• About this task
Read the data below. Every line holding the string "green" must be copied.

(Stored items)
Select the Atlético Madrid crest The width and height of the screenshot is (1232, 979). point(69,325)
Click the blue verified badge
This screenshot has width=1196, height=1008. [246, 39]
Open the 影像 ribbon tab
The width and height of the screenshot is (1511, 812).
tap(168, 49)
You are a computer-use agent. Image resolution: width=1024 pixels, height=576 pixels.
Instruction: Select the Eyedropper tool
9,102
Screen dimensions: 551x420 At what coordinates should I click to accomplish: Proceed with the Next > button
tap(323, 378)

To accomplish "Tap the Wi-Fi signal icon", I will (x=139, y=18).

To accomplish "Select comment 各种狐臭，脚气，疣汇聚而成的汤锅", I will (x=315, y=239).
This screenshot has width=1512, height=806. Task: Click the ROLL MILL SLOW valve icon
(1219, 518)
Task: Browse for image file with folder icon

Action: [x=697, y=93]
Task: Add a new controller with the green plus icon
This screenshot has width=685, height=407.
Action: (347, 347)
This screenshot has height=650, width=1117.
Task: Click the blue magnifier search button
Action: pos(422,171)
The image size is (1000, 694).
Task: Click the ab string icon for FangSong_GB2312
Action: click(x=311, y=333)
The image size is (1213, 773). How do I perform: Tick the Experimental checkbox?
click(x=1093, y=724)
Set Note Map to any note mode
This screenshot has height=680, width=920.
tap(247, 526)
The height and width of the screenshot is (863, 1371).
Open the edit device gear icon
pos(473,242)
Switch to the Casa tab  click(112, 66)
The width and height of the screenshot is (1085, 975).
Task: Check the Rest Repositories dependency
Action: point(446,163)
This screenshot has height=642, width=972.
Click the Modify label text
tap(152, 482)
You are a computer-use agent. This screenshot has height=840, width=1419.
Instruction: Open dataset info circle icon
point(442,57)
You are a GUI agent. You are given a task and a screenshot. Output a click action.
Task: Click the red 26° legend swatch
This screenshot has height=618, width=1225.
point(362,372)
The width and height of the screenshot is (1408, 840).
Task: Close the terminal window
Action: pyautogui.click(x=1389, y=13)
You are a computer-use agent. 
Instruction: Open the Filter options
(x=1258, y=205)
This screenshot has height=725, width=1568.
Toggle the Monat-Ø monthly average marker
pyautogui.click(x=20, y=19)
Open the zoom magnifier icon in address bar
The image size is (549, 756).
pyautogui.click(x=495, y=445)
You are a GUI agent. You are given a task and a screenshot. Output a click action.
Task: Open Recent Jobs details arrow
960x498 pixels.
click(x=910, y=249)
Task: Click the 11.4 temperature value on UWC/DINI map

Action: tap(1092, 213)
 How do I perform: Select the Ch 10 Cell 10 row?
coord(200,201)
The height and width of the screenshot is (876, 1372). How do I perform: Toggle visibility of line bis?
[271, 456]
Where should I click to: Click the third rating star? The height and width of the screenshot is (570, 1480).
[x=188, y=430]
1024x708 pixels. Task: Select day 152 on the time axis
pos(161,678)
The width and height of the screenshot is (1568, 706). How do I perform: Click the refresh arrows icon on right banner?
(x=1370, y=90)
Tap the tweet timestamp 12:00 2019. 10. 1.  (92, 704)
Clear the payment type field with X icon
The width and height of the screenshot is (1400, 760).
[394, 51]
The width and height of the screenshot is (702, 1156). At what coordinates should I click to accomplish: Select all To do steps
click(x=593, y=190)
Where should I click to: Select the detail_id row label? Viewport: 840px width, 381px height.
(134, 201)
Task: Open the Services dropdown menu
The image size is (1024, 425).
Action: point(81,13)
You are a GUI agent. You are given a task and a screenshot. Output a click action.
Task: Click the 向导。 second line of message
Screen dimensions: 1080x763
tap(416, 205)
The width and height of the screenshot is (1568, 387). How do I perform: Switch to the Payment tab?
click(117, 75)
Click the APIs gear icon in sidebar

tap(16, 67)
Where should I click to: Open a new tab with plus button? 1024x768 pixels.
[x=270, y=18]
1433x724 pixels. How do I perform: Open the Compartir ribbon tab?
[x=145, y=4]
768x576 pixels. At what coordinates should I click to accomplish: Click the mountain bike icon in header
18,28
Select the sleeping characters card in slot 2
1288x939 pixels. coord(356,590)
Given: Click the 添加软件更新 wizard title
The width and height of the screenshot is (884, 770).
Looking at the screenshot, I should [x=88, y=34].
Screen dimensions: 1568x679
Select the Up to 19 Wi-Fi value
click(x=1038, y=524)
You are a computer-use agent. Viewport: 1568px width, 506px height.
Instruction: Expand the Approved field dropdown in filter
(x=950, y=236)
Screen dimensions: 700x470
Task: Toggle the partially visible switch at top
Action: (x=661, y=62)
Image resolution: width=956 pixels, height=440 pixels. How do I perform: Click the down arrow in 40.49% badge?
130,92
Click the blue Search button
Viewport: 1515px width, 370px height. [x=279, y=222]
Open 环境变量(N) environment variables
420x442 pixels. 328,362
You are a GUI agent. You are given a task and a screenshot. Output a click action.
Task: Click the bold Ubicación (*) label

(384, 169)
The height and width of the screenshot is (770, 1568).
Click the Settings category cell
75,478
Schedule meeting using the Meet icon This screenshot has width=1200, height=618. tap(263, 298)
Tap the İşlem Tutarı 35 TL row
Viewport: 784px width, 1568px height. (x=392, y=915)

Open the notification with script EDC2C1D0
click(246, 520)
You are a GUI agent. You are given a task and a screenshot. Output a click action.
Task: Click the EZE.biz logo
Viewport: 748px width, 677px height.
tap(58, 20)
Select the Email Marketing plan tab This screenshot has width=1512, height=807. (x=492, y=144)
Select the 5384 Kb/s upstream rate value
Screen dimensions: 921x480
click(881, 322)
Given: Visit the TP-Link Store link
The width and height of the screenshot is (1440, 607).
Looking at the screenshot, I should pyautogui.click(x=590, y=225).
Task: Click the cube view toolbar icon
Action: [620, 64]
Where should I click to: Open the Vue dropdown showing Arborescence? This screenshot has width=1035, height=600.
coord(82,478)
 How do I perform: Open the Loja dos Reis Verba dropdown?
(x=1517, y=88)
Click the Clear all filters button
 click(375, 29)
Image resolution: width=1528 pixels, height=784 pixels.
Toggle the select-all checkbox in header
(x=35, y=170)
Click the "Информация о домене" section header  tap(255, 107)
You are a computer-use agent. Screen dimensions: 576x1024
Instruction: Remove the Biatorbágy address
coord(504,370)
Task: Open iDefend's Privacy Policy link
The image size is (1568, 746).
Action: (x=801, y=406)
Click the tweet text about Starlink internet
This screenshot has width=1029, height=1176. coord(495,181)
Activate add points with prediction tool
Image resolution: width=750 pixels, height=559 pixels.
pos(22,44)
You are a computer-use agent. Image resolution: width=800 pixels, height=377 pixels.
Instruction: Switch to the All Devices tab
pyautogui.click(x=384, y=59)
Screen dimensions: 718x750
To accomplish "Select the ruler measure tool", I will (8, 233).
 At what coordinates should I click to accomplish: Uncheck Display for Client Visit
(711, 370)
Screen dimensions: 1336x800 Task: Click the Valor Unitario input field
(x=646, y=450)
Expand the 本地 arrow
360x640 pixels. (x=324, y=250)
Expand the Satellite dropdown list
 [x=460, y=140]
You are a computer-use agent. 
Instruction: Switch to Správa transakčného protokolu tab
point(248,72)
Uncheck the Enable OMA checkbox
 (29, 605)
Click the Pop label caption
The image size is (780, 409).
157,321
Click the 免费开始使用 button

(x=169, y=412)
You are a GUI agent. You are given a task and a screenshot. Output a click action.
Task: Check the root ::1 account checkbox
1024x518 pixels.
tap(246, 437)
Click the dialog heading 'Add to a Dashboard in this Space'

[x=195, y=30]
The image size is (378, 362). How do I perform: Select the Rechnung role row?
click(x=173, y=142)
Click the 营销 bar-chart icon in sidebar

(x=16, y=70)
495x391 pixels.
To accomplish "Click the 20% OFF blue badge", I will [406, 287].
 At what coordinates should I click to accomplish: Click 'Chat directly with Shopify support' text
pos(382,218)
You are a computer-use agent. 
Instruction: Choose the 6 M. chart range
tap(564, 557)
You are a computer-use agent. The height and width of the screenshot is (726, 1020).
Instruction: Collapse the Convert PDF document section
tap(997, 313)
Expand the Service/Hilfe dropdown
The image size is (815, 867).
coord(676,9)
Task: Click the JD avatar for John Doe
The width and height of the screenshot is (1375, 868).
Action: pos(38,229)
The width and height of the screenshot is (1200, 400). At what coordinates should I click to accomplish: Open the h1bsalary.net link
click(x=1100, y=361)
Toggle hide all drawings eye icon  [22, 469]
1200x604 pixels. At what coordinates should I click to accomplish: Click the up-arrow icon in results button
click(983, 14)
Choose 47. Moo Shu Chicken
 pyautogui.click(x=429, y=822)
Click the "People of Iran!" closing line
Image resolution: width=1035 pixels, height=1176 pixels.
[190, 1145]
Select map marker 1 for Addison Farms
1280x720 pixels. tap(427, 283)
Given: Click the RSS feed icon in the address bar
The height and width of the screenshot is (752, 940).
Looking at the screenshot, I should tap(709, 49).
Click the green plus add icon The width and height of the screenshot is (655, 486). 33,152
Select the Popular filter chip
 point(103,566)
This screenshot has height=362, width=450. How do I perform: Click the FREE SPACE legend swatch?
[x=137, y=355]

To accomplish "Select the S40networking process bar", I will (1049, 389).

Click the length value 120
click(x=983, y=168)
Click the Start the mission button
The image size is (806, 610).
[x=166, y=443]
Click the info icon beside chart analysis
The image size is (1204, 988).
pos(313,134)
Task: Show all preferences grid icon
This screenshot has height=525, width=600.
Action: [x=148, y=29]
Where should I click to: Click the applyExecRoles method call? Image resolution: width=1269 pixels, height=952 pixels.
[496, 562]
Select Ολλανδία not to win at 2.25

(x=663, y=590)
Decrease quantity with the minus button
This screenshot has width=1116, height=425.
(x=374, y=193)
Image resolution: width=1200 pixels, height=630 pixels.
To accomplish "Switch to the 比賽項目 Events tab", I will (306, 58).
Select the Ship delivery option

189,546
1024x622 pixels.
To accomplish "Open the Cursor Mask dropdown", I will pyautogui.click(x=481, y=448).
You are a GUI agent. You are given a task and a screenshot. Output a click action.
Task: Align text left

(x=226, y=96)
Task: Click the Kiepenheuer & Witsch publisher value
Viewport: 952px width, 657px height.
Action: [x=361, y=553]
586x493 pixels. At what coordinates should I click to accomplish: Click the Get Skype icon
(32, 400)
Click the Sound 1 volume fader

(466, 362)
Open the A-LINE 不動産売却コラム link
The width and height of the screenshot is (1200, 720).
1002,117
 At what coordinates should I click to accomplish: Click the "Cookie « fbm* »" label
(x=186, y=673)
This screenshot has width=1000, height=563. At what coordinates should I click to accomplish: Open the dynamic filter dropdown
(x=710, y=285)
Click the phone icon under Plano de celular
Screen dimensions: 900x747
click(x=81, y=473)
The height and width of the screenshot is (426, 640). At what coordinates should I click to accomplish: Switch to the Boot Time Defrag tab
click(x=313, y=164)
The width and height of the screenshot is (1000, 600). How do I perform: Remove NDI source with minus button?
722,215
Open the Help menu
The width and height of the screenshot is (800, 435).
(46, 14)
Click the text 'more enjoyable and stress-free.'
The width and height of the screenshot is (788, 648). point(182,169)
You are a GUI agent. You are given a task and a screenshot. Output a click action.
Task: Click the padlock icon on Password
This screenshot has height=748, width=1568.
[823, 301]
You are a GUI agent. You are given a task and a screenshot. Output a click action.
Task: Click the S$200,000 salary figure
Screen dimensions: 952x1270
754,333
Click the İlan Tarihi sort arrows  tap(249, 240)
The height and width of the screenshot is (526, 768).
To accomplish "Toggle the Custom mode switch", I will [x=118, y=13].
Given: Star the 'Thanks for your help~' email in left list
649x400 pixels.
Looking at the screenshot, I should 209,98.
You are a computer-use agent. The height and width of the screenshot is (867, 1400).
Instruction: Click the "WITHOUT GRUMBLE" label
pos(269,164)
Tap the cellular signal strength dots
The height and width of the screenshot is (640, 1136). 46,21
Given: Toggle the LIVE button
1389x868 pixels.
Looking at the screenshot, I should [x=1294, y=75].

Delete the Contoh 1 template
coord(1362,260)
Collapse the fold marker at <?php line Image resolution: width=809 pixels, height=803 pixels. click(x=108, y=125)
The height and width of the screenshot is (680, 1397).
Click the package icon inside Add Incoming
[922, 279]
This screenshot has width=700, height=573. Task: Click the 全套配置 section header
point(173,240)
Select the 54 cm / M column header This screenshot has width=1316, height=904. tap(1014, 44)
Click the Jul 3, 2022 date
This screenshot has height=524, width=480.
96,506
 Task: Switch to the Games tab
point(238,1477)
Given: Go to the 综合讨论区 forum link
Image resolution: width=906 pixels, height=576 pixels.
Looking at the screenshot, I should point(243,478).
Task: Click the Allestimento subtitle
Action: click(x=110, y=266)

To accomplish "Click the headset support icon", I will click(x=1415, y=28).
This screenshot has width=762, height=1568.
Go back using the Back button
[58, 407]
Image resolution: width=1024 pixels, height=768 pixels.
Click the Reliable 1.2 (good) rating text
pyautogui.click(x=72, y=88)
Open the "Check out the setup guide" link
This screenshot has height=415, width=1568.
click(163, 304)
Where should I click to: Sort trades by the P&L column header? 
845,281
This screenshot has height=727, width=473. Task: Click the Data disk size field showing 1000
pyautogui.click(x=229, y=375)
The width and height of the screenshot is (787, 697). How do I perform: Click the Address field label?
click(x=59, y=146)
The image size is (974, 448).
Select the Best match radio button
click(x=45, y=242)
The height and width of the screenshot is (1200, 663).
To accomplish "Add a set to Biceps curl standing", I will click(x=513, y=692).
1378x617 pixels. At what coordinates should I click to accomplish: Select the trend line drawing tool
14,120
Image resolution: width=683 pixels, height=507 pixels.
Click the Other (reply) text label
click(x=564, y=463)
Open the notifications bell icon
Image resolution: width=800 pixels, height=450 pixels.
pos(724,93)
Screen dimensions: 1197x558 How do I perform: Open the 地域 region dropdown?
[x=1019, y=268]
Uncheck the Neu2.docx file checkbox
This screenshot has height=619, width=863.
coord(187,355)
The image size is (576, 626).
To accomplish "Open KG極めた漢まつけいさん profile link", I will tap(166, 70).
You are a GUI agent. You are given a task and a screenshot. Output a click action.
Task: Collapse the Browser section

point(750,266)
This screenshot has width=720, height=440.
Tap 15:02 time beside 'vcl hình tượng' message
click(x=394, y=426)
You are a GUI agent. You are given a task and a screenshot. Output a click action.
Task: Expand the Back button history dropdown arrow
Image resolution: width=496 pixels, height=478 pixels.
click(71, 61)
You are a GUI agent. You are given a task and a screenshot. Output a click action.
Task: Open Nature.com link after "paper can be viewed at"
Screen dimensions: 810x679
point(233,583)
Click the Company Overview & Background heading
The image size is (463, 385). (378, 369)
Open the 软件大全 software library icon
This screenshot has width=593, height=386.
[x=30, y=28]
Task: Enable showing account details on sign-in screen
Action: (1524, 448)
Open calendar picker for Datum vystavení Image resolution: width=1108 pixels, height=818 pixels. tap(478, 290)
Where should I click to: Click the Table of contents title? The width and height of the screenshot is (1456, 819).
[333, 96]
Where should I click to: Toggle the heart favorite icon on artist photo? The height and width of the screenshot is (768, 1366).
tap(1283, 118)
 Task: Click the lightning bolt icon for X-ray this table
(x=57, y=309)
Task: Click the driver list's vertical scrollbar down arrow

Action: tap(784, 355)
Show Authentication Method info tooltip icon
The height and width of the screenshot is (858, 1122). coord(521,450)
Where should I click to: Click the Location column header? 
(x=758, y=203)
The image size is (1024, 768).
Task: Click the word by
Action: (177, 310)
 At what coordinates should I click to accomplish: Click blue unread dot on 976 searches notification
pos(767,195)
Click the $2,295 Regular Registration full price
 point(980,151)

• Result
Task: Add a new controller with the green plus icon
Click the green plus add icon The width and height of the screenshot is (655, 486). 33,152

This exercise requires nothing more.